WORK ITEM:
Read through the records. Copy each line that has the word "before".

INPUT MATERIAL:
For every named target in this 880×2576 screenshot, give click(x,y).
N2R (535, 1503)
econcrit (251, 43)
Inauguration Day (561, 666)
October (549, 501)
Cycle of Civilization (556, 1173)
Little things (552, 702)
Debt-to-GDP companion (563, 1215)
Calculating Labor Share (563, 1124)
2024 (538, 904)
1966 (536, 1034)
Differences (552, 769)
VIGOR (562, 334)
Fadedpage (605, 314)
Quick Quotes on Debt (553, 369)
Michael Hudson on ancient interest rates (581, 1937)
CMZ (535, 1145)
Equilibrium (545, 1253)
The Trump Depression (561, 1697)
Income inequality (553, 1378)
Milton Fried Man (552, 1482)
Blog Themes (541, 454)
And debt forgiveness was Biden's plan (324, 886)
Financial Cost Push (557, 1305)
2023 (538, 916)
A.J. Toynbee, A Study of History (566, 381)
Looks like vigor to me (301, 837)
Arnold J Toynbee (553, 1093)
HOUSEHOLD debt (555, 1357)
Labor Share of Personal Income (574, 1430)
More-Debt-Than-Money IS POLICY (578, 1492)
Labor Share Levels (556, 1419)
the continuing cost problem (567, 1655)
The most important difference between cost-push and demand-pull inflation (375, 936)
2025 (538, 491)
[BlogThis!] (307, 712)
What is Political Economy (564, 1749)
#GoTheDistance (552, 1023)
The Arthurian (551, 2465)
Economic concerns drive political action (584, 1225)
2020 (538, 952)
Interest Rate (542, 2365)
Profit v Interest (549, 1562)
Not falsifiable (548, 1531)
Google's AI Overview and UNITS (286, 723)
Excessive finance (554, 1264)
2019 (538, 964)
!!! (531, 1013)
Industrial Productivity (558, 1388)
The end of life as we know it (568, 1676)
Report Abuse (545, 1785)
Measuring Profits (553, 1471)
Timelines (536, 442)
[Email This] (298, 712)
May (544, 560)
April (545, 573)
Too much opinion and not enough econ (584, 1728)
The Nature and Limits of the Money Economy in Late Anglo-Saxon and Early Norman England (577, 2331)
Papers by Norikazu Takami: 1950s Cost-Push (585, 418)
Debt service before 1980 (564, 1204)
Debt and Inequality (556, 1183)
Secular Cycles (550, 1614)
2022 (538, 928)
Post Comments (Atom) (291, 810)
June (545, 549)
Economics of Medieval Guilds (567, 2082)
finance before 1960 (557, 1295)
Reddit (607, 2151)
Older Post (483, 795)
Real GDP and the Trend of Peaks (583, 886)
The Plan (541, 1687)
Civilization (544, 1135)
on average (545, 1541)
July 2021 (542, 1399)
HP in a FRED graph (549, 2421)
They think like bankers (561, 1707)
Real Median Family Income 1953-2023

EXERCISE OUTPUT:
Debt service before 1980 (564, 1204)
finance before 1960 (557, 1295)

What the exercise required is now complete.